La dernière intervention, à propos de la très faible résilience des grands fonds, était très intéressante.
Pourquoi connaît-on si mal l'océan ? Tout d'abord, nous n'y avons pas consacré assez de moyens, sans doute par manque d'intérêt. On s'intéresse aujourd'hui à l'océan en raison du changement climatique, de ses ressources minérales potentielles, des risques naturels de submersion, de tsunamis, etc., ou pour l'exploitation des énergies renouvelables.
La maritimisation des économies nous conduit à comprendre qu'il est temps pour la France de se donner les moyens de connaître les océans.

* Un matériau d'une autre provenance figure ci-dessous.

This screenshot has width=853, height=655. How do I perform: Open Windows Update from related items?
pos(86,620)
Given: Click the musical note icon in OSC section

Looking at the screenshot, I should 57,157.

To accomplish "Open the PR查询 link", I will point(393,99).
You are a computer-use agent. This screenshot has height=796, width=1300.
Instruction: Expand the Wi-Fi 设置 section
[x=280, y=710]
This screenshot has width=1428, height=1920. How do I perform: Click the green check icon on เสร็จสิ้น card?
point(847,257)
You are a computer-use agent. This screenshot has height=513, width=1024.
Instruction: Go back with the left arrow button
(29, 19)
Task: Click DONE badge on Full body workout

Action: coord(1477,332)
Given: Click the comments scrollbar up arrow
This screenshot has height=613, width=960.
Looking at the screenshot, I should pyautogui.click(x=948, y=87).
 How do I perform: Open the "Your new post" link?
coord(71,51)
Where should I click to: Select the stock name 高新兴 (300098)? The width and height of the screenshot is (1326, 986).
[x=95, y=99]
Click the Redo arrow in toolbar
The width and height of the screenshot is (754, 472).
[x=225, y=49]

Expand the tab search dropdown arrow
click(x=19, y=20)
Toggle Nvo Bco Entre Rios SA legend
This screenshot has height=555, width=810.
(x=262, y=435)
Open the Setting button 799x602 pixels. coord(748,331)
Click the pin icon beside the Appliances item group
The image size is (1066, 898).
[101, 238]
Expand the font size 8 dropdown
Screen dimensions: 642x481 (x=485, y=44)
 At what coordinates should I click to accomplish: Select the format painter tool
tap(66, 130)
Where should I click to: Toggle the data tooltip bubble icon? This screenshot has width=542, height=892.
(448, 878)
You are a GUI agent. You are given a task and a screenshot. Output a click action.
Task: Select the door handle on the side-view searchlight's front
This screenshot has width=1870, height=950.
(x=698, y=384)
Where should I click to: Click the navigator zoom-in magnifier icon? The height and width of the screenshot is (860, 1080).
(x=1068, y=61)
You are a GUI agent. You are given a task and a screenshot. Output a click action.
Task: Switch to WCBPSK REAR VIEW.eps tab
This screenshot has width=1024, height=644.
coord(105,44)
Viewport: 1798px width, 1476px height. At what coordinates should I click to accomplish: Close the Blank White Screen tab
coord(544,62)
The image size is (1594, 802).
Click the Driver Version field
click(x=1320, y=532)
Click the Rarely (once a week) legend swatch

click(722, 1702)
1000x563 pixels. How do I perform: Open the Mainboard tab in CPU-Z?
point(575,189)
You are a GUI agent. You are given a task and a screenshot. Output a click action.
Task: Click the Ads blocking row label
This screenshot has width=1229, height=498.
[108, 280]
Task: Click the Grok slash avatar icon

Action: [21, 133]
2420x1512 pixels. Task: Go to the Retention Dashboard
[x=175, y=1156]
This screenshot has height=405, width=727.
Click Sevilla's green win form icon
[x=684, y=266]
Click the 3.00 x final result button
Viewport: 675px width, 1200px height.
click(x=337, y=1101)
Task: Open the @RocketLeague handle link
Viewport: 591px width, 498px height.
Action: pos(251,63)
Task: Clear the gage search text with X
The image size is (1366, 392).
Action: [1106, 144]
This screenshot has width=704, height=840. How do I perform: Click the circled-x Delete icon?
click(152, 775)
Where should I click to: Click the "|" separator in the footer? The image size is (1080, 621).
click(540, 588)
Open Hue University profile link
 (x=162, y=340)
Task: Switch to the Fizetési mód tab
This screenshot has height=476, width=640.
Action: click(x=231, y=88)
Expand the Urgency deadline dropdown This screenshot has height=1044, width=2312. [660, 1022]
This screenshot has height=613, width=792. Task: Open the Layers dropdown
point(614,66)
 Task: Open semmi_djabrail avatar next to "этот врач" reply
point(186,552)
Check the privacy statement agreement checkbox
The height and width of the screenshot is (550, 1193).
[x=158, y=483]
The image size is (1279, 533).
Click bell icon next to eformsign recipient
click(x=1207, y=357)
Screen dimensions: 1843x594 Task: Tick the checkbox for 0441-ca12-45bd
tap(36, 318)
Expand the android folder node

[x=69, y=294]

Cependant, pour mesurer l'océan, il faut s'y rendre. Certes, l'océan bénéficie de capacités d'observation depuis l'espace, mais les micro-ondes qui permettent, depuis un satellite, de traverser l'atmosphère, ne pénètrent pas dans l'océan - ou très mal -, ce qui nous prive de moyens performants pour réaliser un grand nombre de mesures sur les terres immergées.
Cela coûte également cher. Il faut se déplacer en bateau, avec un équipage, et parcourir des distances considérables. Tout cela explique pourquoi on connaît si mal ce milieu. La mesure des profondeurs n'en est qu'un des aspects. La gravimétrie et la nature des fonds sont encore moins bien connues.
De plus, cette connaissance est très mal répartie : elle est essentiellement focalisée sur les grandes routes de navigation et les littoraux, où se trouvent la majeure partie des activités humaines.
En outre, la question de la résolution joue également dans la connaissance de l'océan. Seuls 20 % de l'océan sont connus, selon le projet Seabed 2030 de la Fondation du Japon et de GEBCO (General Bathymetric Chart of the Oceans), dont les objectifs sont somme toute assez modestes en termes de résolution, et notoirement insuffisant si on prétend faire de l'analyse ou de l'exploration des fonds marins.
On n'aurait jamais retrouvé le sous-marin La Minerve, perdu en Méditerranée, avec de tels moyens d'exploration. Un sondeur bathymétrique, par 3 000 mètres de fond, donne un pixel de 30 mètres. Les morceaux de sous-marin répartis sur le fond étant inférieurs à cette maille de 30 mètres par 30 mètres, on n'avait aucune chance de pouvoir le découvrir depuis la surface. Cette notion de résolution est donc très importante. Pour certaines opérations, il faut se rapprocher du fond.
Enfin, pour rester sur le programme Seabed 2030, on est passé d'un niveau de connaissances très faible à un niveau de connaissance de 20 %. Ce n'est guère exceptionnel, mais cela représente une forte progression. On l'a fait assez facilement parce qu'il s'est agi, dans un premier temps, de décloisonner des données qui dormaient sur des disques durs de laboratoires.
Pour passer de 20 % à 100 %, il faudra continuer à décloisonner mais, pour l'essentiel, ce sont des données nouvelles qu'il faudra aller rechercher en mer, ce qui est long et coûteux.
Enfin, la vulgarisation n'est pas une spécialité du SHOM. Cela étant, on a fêté en 2020 les 300 ans de l'hydrographie française. On a organisé un certain nombre de manifestations en France et outre-mer pour promouvoir la connaissance des océans et les activités qui s'y déroulent. Cela a été l'occasion d'échanger avec les visiteurs des différentes expositions mises en place.